====== Supplied records

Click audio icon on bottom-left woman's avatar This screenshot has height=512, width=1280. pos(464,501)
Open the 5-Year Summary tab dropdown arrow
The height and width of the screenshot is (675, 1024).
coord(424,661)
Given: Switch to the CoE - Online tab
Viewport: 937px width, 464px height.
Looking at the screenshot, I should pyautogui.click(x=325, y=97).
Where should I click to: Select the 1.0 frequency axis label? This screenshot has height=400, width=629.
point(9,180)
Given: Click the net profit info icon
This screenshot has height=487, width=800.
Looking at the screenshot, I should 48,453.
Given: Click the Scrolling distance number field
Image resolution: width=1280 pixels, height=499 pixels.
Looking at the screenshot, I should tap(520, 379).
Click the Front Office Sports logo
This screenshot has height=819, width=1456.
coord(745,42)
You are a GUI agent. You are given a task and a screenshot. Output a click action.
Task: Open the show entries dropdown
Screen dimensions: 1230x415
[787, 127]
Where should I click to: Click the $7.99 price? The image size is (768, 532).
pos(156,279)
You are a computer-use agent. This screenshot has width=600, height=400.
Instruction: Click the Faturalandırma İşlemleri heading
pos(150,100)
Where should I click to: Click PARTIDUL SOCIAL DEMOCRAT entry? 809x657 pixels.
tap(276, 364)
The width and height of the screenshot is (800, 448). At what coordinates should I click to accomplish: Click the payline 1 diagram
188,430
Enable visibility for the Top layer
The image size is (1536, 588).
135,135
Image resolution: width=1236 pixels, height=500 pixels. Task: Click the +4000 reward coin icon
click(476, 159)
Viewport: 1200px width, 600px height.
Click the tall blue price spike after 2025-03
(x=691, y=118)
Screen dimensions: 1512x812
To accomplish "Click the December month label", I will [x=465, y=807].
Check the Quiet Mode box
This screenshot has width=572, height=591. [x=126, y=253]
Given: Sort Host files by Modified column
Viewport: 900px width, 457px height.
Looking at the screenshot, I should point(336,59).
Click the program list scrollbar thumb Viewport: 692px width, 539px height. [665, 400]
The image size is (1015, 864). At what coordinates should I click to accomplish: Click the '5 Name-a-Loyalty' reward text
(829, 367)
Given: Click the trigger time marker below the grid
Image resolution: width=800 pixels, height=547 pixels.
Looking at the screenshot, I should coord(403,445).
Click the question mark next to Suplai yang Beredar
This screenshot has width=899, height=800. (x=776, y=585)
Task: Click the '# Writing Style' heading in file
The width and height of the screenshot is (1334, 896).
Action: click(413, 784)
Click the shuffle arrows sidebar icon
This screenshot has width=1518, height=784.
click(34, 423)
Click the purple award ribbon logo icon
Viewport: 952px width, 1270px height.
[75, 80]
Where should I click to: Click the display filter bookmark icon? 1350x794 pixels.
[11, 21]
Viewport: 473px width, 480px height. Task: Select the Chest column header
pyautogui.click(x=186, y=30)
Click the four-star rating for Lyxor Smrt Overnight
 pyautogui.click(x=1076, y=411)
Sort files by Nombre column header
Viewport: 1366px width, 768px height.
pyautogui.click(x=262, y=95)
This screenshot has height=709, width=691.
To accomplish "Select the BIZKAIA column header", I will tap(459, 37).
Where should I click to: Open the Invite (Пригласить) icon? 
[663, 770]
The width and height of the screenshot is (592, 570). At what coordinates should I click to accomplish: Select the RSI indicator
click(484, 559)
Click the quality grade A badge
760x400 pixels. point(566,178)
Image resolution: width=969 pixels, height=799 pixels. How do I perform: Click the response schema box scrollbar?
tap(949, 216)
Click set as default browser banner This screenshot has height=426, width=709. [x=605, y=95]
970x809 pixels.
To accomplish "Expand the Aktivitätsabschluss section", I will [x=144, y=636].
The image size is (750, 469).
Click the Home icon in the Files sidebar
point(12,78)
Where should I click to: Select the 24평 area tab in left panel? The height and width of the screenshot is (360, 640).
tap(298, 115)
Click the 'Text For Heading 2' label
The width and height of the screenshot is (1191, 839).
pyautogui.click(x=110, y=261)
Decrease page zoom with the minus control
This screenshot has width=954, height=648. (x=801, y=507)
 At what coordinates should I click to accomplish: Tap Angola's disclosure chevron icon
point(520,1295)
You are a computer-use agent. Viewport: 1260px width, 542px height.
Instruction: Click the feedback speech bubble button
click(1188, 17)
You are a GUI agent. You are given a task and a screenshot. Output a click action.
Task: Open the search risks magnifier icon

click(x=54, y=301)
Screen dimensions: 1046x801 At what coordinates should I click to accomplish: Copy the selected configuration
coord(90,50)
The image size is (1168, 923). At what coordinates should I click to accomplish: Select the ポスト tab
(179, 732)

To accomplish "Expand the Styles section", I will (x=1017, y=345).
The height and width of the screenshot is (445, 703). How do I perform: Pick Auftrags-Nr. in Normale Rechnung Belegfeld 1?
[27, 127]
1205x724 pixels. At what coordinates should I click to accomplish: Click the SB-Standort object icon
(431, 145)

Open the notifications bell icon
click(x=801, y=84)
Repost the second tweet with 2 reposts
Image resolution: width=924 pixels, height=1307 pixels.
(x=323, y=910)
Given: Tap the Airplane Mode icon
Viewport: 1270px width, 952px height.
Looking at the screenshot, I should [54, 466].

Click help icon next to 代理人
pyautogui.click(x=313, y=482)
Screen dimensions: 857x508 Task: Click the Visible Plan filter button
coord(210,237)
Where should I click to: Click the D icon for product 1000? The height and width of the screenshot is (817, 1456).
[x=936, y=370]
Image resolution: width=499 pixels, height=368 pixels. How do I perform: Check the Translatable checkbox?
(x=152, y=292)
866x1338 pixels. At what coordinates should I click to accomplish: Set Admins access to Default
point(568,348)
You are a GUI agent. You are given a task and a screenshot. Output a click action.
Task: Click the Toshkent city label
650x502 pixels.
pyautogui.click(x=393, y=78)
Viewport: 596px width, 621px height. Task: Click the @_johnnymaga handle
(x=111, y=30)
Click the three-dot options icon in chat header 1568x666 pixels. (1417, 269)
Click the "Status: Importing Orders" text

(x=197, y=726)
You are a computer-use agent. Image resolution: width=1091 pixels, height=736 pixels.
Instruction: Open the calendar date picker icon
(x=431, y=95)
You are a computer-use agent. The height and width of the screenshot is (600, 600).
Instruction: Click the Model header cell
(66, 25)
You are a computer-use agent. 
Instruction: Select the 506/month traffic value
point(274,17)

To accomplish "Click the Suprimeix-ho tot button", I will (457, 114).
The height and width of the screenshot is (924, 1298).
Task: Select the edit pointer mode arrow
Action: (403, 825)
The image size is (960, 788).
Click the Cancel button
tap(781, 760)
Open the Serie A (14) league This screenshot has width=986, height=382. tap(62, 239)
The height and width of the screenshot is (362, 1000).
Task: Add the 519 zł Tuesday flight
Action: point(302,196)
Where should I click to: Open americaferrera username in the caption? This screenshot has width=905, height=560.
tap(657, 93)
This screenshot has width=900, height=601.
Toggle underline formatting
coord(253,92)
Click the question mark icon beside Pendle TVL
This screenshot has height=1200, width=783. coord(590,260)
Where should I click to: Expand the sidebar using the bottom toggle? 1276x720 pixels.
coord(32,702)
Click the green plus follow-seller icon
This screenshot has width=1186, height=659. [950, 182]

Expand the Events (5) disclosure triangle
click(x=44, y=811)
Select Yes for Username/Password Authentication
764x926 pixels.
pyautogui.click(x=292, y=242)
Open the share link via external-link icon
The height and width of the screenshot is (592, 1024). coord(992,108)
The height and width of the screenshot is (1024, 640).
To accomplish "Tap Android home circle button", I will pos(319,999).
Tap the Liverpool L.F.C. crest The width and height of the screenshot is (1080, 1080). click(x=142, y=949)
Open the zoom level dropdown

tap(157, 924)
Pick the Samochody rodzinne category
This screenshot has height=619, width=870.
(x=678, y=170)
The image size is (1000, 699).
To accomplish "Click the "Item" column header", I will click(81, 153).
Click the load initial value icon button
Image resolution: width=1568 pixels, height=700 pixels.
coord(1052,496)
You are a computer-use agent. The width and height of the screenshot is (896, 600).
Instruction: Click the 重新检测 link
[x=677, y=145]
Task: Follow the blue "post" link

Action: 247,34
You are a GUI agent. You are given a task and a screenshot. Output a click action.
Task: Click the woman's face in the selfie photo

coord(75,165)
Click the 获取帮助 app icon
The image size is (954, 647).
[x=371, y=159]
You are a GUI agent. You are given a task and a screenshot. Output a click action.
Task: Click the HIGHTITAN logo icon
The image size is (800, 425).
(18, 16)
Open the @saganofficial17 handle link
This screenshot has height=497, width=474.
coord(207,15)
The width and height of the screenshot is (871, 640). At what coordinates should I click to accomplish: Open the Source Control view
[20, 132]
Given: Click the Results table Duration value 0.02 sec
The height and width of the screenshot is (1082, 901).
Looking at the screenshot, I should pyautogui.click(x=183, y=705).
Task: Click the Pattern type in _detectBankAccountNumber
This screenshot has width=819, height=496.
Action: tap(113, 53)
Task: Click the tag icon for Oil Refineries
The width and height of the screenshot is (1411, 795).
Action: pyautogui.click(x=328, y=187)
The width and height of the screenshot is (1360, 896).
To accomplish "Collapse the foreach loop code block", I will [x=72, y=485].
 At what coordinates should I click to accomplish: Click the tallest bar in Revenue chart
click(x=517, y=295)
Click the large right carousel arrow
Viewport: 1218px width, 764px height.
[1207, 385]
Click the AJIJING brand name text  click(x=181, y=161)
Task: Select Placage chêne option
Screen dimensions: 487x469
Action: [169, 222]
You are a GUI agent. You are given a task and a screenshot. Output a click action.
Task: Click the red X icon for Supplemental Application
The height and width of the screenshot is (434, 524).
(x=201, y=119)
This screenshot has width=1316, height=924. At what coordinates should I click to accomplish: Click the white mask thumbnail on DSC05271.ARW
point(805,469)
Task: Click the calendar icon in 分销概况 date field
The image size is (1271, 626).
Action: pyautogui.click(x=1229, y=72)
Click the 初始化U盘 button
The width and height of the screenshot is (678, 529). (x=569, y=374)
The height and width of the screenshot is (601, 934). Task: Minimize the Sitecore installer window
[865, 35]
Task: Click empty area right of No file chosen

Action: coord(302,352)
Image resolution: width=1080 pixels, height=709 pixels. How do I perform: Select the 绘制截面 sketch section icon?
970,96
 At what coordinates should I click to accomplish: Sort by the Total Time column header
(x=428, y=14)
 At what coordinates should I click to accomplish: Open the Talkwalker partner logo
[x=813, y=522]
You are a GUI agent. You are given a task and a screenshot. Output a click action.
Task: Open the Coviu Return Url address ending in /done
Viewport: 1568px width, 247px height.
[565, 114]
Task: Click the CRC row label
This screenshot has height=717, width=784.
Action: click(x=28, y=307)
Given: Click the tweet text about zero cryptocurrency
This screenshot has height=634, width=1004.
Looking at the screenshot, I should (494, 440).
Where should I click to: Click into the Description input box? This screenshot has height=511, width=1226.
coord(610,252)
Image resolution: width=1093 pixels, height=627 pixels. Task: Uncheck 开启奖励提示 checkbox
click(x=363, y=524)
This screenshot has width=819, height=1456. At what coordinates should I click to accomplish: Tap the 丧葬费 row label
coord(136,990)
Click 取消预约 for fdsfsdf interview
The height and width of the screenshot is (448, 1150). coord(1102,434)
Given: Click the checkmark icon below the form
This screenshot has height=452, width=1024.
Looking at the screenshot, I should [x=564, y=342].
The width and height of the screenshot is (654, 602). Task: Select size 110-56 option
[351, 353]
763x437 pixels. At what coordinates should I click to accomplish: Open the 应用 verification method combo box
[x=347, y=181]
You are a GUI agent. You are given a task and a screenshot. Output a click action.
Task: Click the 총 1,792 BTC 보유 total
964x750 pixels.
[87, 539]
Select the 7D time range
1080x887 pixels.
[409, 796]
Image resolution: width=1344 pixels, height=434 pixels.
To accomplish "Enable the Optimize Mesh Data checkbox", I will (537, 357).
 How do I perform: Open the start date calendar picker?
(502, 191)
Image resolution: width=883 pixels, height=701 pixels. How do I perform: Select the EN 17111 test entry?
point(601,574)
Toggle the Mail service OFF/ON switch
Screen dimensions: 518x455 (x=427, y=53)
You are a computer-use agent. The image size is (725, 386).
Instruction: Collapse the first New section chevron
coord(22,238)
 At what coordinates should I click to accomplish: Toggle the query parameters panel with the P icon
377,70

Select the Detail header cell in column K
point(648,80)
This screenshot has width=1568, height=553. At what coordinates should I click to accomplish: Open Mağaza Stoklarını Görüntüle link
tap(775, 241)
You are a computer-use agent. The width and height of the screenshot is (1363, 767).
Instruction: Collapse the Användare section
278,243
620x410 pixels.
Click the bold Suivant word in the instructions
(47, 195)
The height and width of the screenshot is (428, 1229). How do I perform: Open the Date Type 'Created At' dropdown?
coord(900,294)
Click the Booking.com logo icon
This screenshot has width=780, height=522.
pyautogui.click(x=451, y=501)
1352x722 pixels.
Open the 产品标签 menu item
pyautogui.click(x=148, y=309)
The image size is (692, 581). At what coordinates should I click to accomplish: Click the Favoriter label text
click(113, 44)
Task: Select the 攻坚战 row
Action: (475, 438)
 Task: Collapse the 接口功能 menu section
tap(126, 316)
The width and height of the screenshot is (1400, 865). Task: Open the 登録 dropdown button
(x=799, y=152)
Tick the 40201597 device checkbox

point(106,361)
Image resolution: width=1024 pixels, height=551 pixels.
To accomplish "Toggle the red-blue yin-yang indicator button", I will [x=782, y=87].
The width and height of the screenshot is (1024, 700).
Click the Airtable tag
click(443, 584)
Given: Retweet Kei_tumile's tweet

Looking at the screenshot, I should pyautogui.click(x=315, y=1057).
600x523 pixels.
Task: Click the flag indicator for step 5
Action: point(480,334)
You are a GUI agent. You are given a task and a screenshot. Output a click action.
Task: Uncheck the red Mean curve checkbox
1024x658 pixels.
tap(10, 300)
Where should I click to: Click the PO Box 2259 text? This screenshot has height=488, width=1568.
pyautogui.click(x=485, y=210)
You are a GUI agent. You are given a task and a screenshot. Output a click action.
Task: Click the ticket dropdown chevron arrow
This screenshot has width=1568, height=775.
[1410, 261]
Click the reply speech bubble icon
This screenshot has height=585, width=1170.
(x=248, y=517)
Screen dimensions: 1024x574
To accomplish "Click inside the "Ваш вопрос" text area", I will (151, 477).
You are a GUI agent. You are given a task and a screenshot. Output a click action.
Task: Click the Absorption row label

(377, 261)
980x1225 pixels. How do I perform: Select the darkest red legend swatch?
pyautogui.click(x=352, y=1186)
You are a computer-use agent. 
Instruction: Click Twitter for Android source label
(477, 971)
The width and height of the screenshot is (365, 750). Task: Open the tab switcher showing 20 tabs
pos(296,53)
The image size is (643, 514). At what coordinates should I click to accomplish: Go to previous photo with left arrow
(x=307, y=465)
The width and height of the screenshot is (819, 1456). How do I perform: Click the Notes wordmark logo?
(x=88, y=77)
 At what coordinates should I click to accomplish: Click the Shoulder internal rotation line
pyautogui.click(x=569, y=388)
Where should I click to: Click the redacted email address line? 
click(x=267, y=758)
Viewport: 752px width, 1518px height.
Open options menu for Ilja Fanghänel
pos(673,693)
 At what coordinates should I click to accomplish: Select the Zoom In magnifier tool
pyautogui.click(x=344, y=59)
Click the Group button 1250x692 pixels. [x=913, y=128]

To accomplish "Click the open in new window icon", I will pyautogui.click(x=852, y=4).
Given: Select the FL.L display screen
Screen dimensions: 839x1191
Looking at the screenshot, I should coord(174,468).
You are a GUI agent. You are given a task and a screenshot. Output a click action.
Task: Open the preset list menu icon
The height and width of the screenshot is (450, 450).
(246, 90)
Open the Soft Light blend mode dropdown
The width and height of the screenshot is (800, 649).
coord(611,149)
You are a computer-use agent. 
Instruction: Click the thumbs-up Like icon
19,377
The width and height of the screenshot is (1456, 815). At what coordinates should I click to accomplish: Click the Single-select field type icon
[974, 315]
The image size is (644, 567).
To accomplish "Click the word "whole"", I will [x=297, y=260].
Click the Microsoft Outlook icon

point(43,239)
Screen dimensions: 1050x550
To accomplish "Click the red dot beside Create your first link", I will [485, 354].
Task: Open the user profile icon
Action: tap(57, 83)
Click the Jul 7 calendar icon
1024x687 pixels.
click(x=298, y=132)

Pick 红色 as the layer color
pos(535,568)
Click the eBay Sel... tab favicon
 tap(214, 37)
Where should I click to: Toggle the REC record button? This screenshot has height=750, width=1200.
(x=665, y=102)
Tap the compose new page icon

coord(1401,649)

============

Print, exactly as written, the first line of the records above and each line after it until the line with "Given: Click the net profit info icon", which is printed too.

Written response —
Click audio icon on bottom-left woman's avatar This screenshot has height=512, width=1280. pos(464,501)
Open the 5-Year Summary tab dropdown arrow
The height and width of the screenshot is (675, 1024).
coord(424,661)
Given: Switch to the CoE - Online tab
Viewport: 937px width, 464px height.
Looking at the screenshot, I should pyautogui.click(x=325, y=97).
Where should I click to: Select the 1.0 frequency axis label? This screenshot has height=400, width=629.
point(9,180)
Given: Click the net profit info icon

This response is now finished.